- RECORD LIST

☆ ☆ ☆ ☆ ☆ ☆ ☆

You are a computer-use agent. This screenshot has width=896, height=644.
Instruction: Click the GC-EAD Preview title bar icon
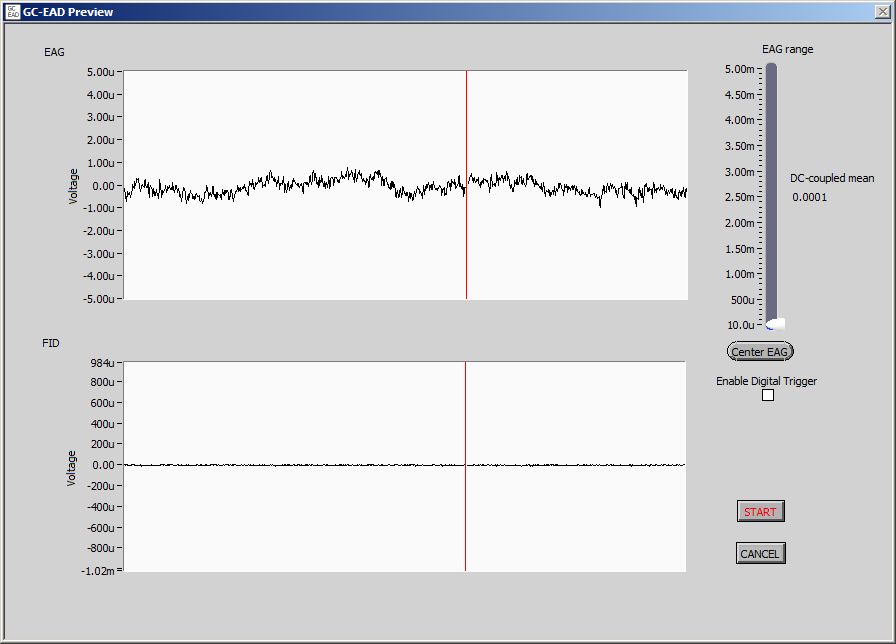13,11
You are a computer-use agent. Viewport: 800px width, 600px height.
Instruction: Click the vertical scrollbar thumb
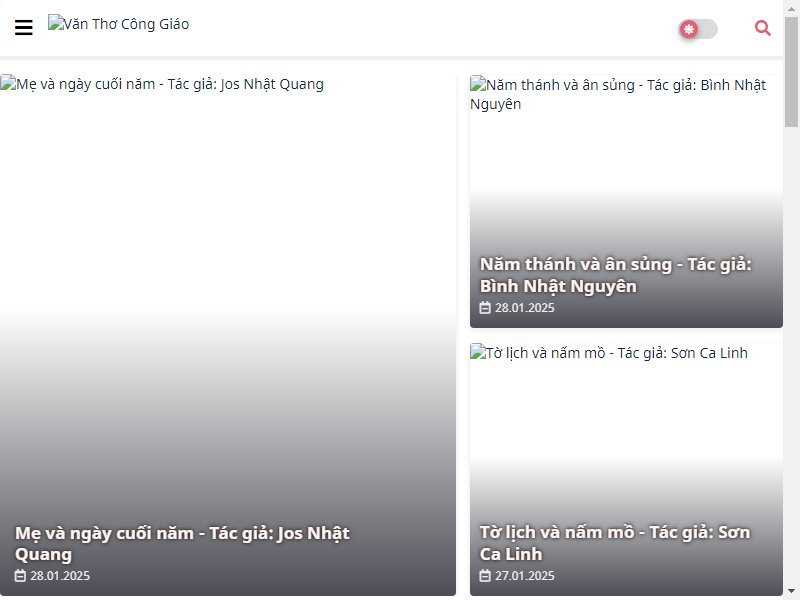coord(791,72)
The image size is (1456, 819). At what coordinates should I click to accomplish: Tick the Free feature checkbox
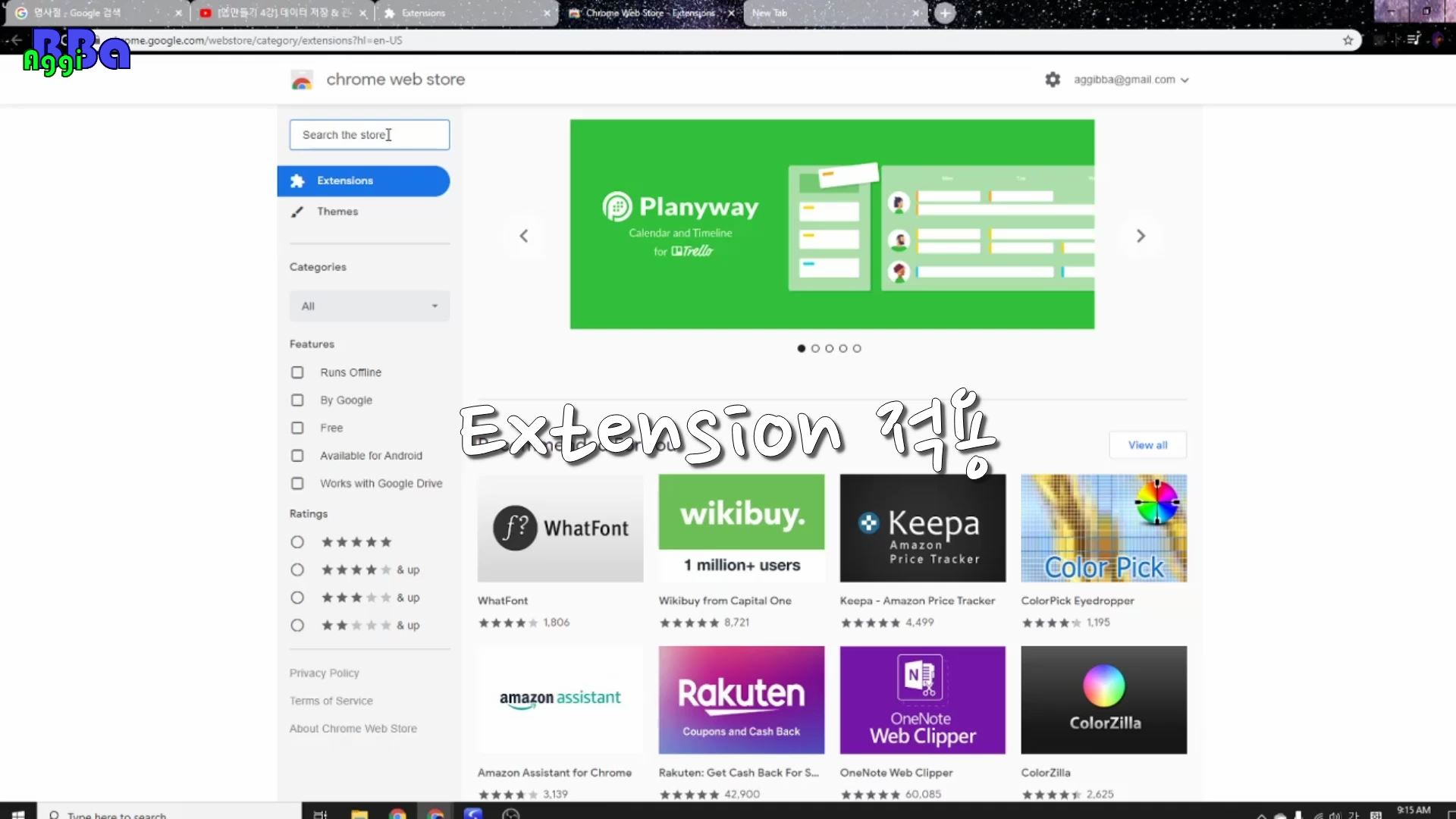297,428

☆ ☆ ☆ ☆ ☆ ☆ ☆

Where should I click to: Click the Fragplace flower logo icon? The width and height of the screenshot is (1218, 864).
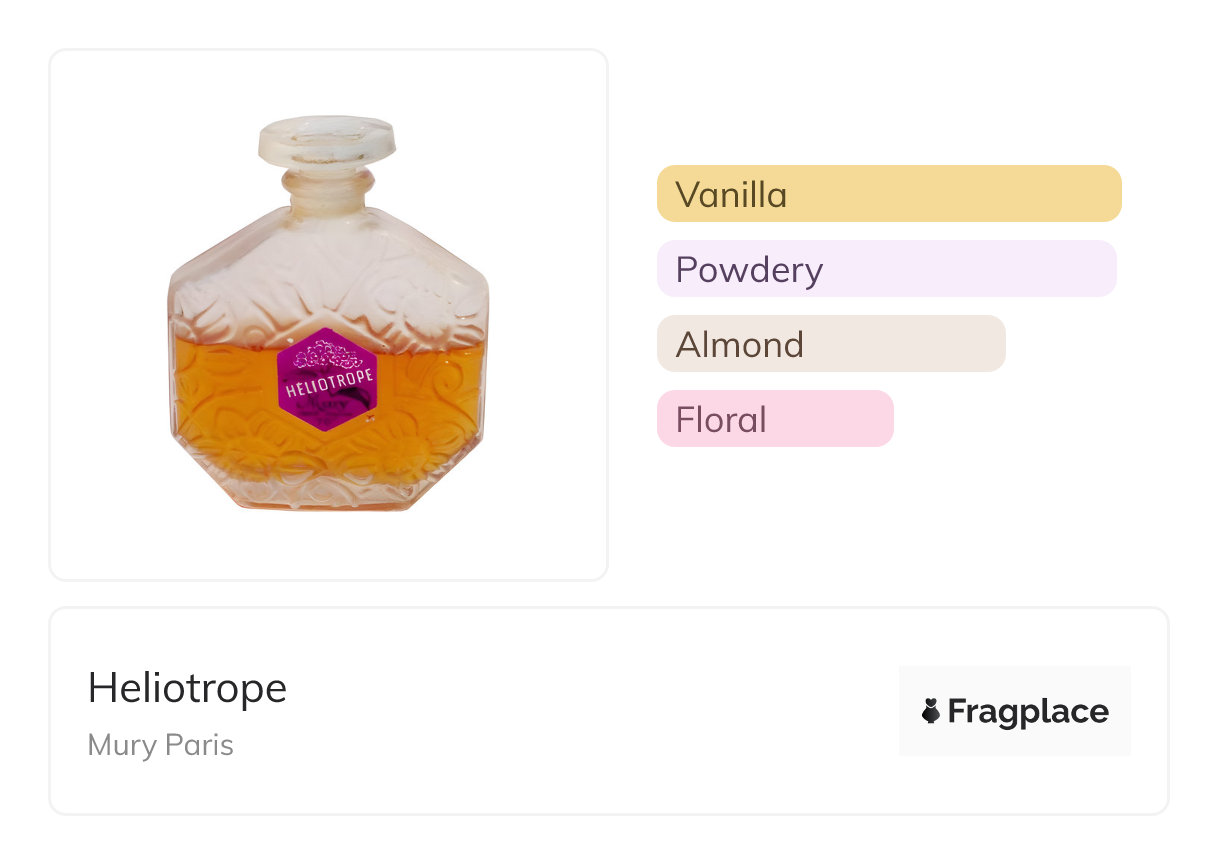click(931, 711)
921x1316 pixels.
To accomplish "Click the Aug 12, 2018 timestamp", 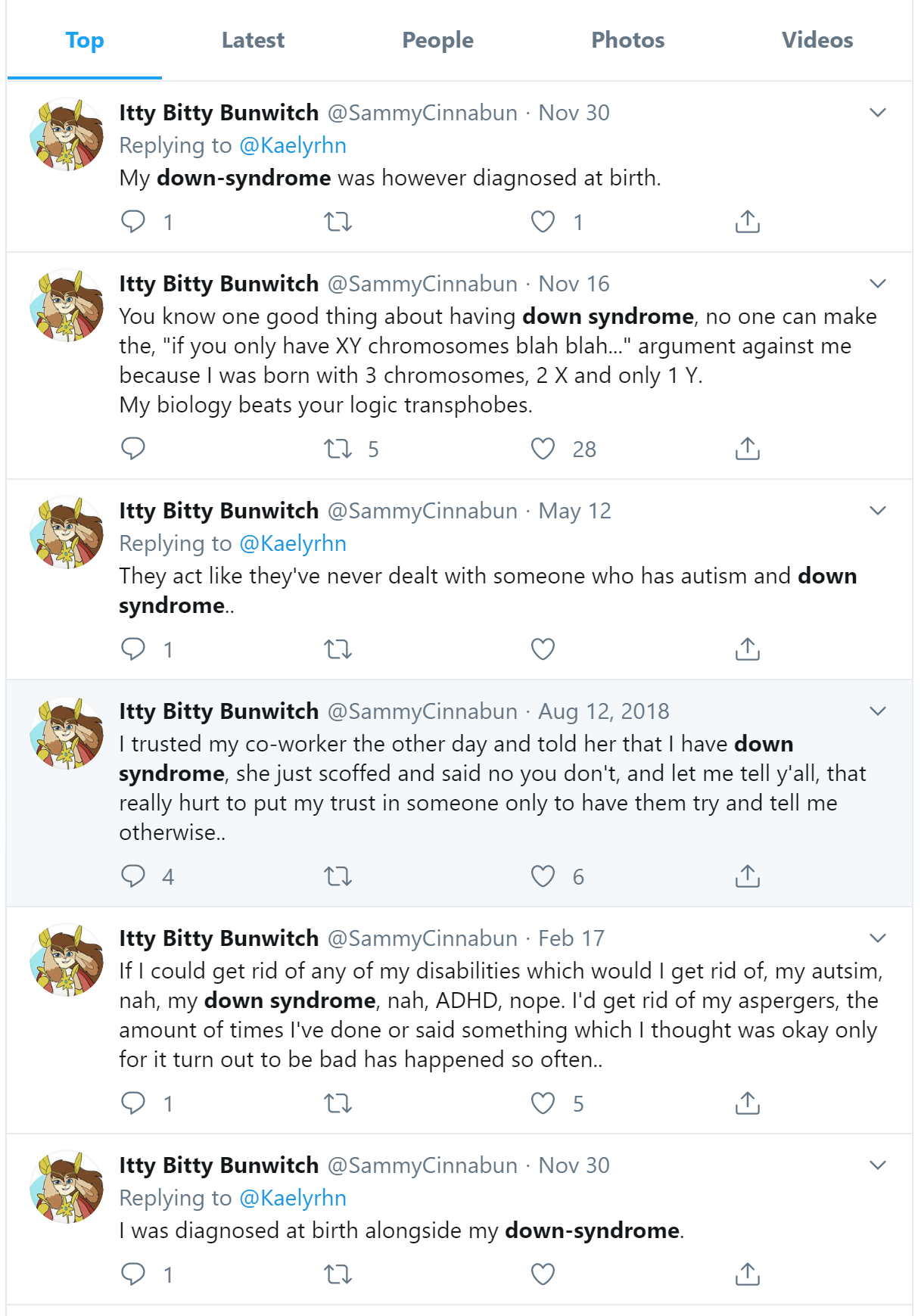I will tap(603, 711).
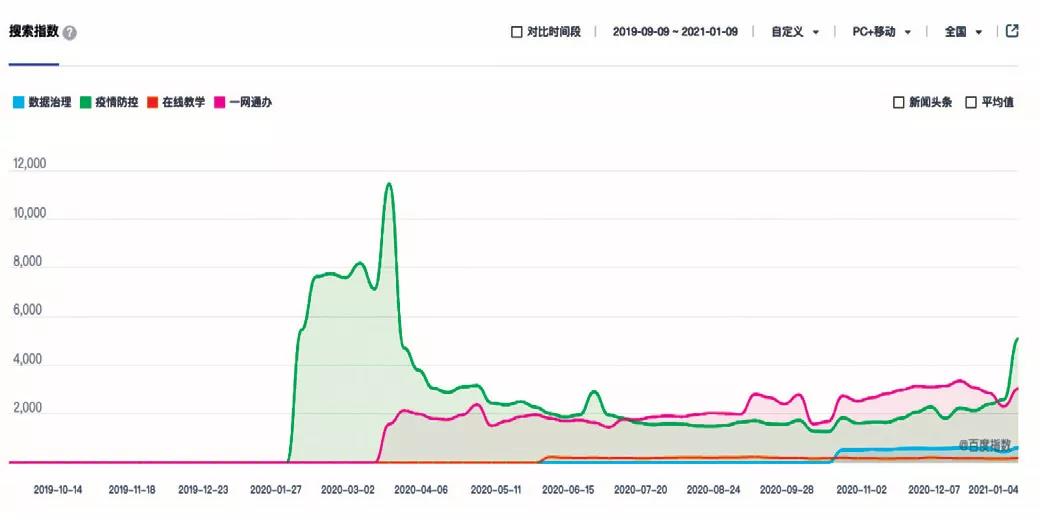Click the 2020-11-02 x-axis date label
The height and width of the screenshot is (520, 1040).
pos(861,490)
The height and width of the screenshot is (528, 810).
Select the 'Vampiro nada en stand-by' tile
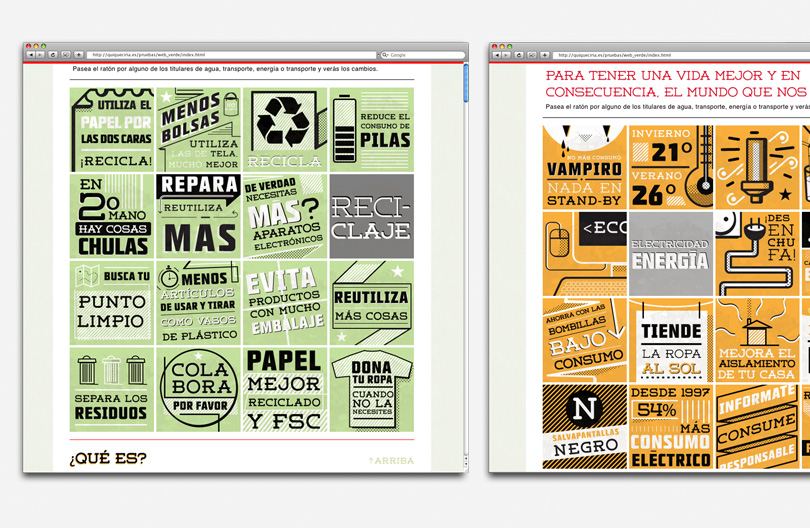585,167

☆ ☆ ☆ ☆ ☆ ☆ ☆

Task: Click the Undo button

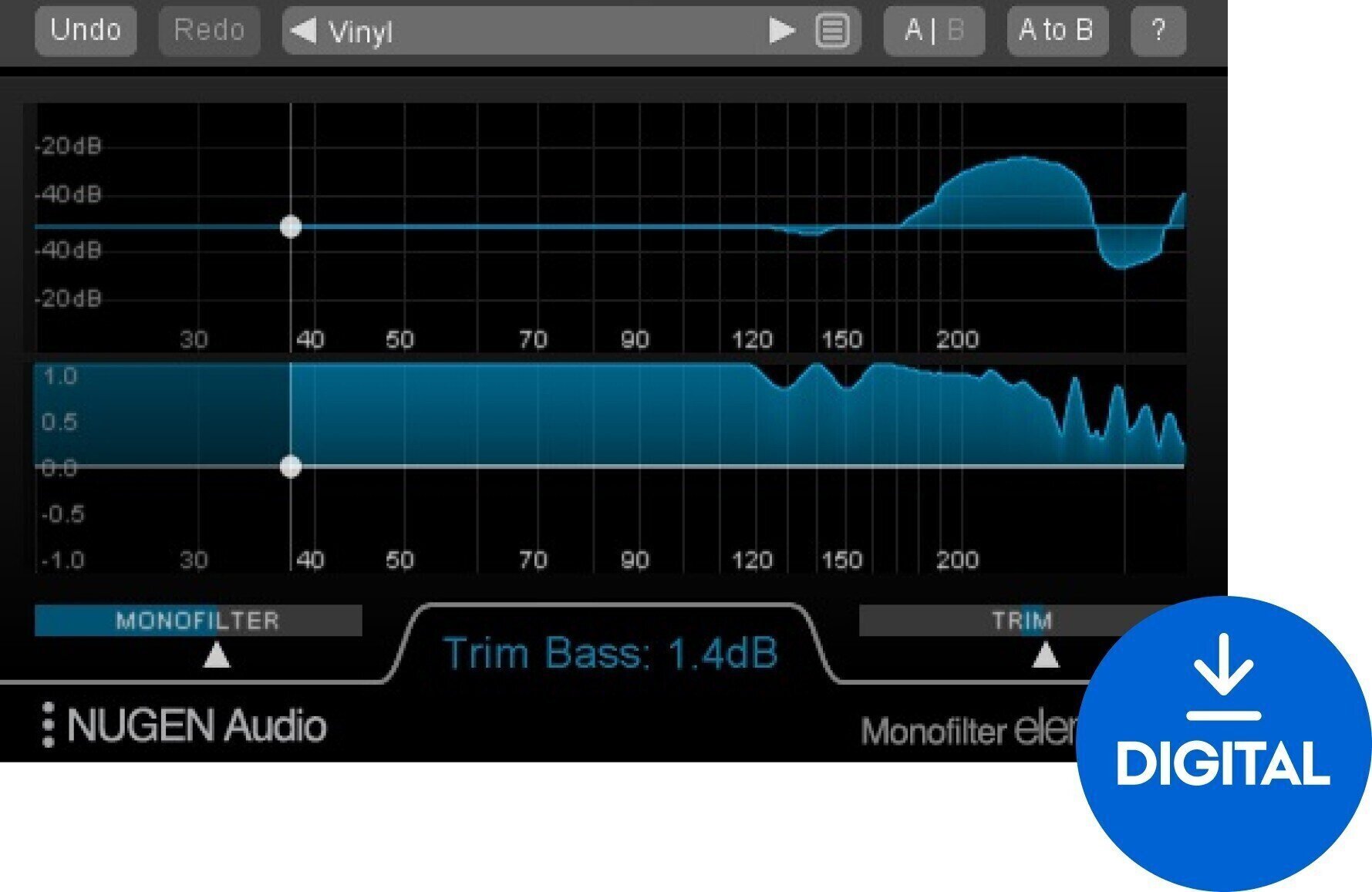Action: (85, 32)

☆ ☆ ☆ ☆ ☆ ☆ ☆

- REQUIRED TASK
Gather every line above that contains the string "height", matching case exactly.

- REPLY TO THE EXERCISE
You are a computer-use agent. This screenshot has width=896, height=644.
You are a computer-use agent. Viewport: 800px width, 600px height.
Where should I click to: Click the Fragplace flower logo icon? The width and height of the screenshot is (1218, 864).
The height and width of the screenshot is (520, 1040).
The height and width of the screenshot is (528, 810).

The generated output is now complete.